■ Material provided:
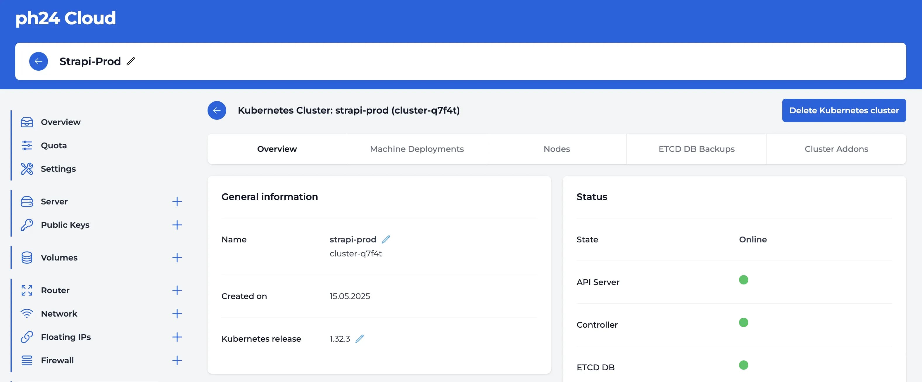Edit the Kubernetes release 1.32.3 value
Viewport: 922px width, 382px height.
(360, 339)
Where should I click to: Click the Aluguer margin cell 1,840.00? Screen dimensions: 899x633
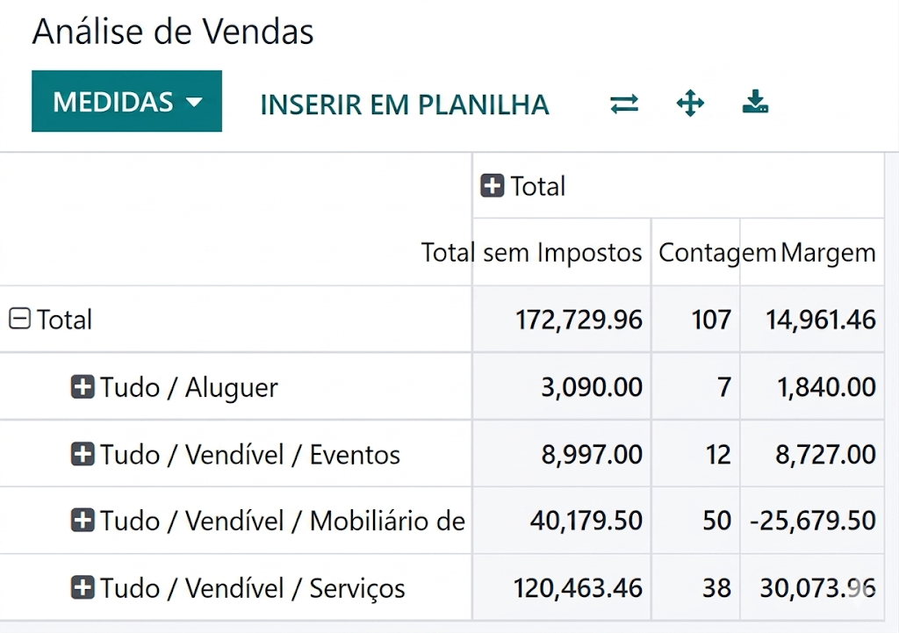[x=826, y=387]
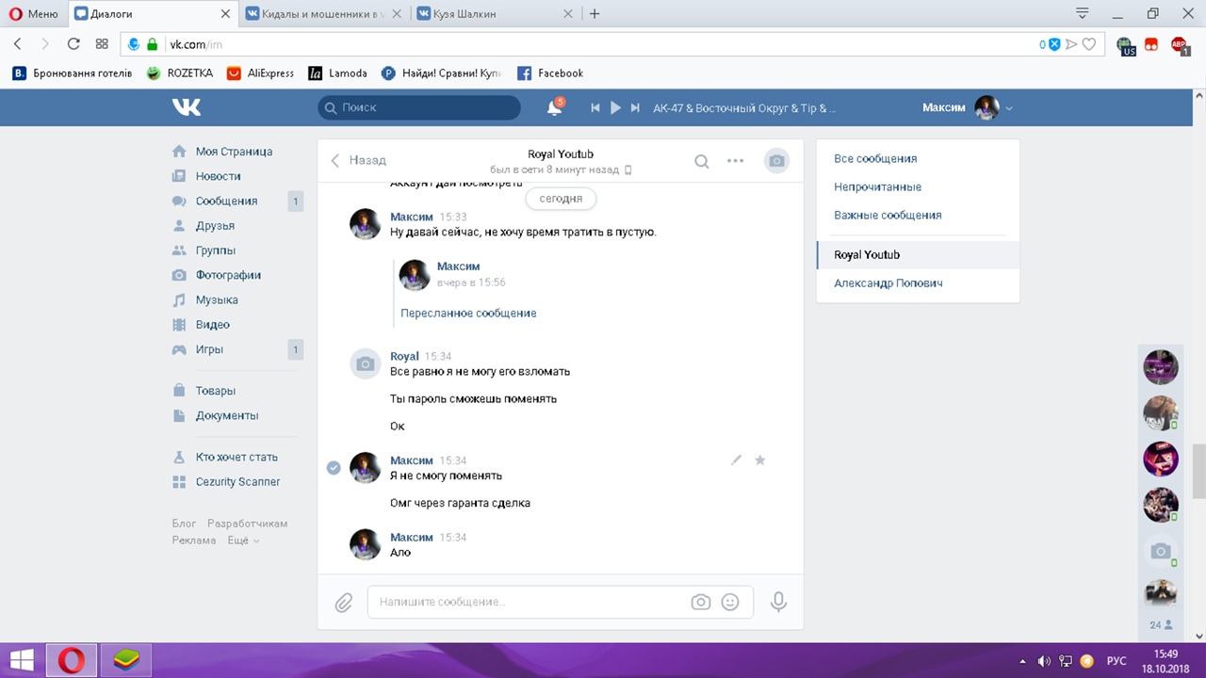Click camera icon in message input
This screenshot has height=678, width=1206.
700,602
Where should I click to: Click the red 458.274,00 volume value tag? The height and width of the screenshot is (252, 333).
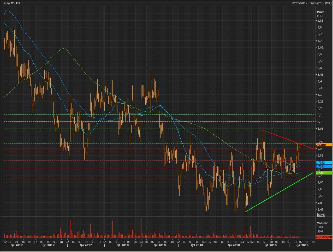[x=324, y=237]
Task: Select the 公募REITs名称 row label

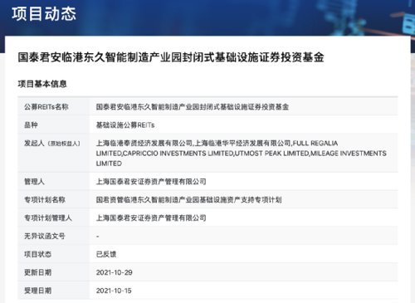Action: [46, 107]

■ Brief:
Output every row above verbatim, without the pictures.

■ Right answer:
Edit the Kubernetes release 1.32.3 value
Viewport: 922px width, 382px height.
(360, 339)
Where should I click to: Click the Aluguer margin cell 1,840.00? Screen dimensions: 899x633
[x=826, y=387]
Click camera icon in message input
This screenshot has height=678, width=1206.
700,602
Where should I click to: Click the red 458.274,00 volume value tag? The height and width of the screenshot is (252, 333).
[x=324, y=237]
Task: Select the 公募REITs名称 row label

Action: [46, 107]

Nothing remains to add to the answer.